Unpacking float32 does not preserve signaling NaN, unlike float64
fumoboy007 opened this issue · 10 comments
Describe the bug
float32/float64 NaNs have a quiet vs. signaling state. This state is encoded using a couple bits in the significand.
Unpacking a float64 signaling NaN using msgpack-c 6.0.0 preserves the quiet vs. signaling state.

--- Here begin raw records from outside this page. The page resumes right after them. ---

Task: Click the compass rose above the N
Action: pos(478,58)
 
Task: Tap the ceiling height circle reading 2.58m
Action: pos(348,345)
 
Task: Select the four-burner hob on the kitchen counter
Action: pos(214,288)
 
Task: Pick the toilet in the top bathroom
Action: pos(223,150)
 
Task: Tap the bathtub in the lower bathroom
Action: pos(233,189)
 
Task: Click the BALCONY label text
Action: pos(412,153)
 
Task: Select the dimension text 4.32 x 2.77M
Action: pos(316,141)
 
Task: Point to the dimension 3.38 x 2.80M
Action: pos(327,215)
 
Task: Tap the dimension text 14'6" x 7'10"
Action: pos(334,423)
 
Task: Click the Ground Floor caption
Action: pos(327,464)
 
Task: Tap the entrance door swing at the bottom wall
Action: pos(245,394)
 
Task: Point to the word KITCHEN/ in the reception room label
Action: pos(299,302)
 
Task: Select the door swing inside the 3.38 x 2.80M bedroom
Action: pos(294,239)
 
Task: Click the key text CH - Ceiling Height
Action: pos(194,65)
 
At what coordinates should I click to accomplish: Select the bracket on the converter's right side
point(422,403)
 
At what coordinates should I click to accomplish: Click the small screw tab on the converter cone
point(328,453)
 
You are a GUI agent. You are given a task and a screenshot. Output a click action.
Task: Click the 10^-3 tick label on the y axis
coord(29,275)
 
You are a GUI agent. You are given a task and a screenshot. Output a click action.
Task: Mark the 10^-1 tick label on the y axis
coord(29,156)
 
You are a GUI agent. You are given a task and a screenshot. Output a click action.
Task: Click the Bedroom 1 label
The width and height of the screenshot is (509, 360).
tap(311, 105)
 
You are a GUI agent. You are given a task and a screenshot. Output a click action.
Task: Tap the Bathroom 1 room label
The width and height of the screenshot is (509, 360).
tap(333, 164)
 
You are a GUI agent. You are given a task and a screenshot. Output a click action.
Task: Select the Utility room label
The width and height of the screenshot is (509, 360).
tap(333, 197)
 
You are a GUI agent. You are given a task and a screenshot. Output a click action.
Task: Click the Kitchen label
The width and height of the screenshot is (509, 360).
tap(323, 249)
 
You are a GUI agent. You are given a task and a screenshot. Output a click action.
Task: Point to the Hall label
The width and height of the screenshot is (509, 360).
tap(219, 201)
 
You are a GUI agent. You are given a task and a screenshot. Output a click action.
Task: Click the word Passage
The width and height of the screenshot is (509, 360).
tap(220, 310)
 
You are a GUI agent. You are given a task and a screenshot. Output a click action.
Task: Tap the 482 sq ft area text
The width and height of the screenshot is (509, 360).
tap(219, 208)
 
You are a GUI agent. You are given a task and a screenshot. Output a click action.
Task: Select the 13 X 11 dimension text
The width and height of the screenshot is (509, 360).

However, unpacking a float32 signaling NaN always results in a quiet NaN even if the packed value is a signaling NaN. The behavior is inconsistent between float32 and float64.
To Reproduce
static bool is_quiet_nan(double nan_val) {
uint64_t bit_pattern = reinterpret_cast<uint64_t&>(nan_val);
int is_quiet_bit_index = DBL_MANT_DIG - 2;
return (bit_pattern >> is_quiet_bit_index) & 1;
}
TEST(MSGPACKC, simple_buffer_float_signaling_nan)
{
if (!numeric_limits<float>::has_signaling_NaN) {
return;
}
float val = numeric_limits<float>::signaling_NaN();
msgpack_sbuffer sbuf;
msgpack_sbuffer_init(&sbuf);
msgpack_packer pk;
msgpack_packer_init(&pk, &sbuf, msgpack_sbuffer_write);
msgpack_pack_float(&pk, val);
msgpack_zone z;
msgpack_zone_init(&z, 2048);
msgpack_object obj;
msgpack_unpack_return ret =
msgpack_unpack(sbuf.data, sbuf.size, NULL, &z, &obj);
ASSERT_EQ(MSGPACK_UNPACK_SUCCESS, ret);
ASSERT_EQ(MSGPACK_OBJECT_FLOAT32, obj.type);
EXPECT_TRUE(isnan(obj.via.f64));
EXPECT_FALSE(is_quiet_nan(obj.via.f64));
#if defined(MSGPACK_USE_LEGACY_NAME_AS_FLOAT)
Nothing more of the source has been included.